* **Given exercise A**
In the records, update the lines starting with the line containing "Jobs Carrers (12, 148)" and going on through the line containing "Entertainment (13, 96)", replacing "Health" with "Wellness" and leaving everything else unchanged. Return only those lines.
++++ Article
Saturday, June 28, 2008

Assorted Screenings in NYC, June-July 2008

There are a few interesting or rare items on the NYC film calendars in the next few weeks. I haven’t seen everything I’m about to mention, so consider this post a heads-up for the adventurous.

  • Japanese director Naomi Kawase, who hasn’t had many NYC screenings, is getting some attention from Japan Society via its Japan Cuts series. Her 2007 feature Mogari no mori (The Mourning Forest) screens there on Wednesday, July 2 at 6:30 pm and Monday, July 7 at 6:30 pm; on the same program is Kawase’s 2006 documentary Tarachime. In addition, Japan Society has scheduled two programs of Kawase’s earlier documentaries: the first program screens on Thursday, July 3 at 6:15 pm and Saturday, July 12 at 3:30 pm; the second screens on Thursday, July 3 at 8 pm and Saturday, July 12 at 5:30 pm. Mogari no mori is the Kawase feature I like the least – I’m more enthusiastic about Sharasojyu (Shara) (2003) and Moe no suzaku (Suzaku) (1998) – but her short films are very hard to see, and my guess is that the dividing line between her fiction and documentary work is fuzzy. There’s a paragraph about Mogari no mori in my 2007 Toronto piece for Senses of Cinema.
++++++++
++++ Material for the task
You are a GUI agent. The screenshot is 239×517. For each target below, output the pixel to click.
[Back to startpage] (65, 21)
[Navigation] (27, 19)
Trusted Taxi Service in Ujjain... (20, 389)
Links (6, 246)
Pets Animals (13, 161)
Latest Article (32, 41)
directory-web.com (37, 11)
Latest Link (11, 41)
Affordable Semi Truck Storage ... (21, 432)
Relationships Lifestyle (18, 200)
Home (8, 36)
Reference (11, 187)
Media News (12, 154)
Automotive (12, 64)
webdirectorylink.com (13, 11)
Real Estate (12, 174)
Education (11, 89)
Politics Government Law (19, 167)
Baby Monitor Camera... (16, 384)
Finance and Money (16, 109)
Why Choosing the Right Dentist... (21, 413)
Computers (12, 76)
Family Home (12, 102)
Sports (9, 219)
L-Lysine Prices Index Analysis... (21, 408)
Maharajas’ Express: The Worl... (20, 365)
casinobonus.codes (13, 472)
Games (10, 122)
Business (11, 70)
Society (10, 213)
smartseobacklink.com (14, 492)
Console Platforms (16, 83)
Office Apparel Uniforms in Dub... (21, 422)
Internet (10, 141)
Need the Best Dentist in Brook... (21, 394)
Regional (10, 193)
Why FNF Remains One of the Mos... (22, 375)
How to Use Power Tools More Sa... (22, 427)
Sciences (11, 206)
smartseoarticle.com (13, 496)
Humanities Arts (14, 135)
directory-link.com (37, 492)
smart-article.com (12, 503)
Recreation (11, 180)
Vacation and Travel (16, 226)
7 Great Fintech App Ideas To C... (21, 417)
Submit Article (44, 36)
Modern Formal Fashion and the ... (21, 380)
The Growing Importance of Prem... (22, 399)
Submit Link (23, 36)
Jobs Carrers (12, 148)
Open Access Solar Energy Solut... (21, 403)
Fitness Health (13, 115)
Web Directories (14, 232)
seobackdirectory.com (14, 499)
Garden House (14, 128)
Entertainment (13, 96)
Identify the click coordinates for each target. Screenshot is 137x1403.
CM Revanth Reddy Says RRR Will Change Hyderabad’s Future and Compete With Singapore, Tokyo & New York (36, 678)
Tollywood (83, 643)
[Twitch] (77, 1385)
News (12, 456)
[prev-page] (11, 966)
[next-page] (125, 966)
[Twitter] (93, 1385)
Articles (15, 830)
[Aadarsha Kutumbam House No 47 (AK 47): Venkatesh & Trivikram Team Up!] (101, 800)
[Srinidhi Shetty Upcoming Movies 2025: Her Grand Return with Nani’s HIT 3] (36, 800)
++++++++
* **Given exercise B**
In the post on NYC screenings, which Kawase film is on the same program as Mogari no mori at Japan Society?

* **Correct output A**
Jobs Carrers (12, 148)
Open Access Solar Energy Solut... (21, 403)
Fitness Wellness (13, 115)
Web Directories (14, 232)
seobackdirectory.com (14, 499)
Garden House (14, 128)
Entertainment (13, 96)

* **Correct output B**
Kawase's 2006 documentary Tarachime.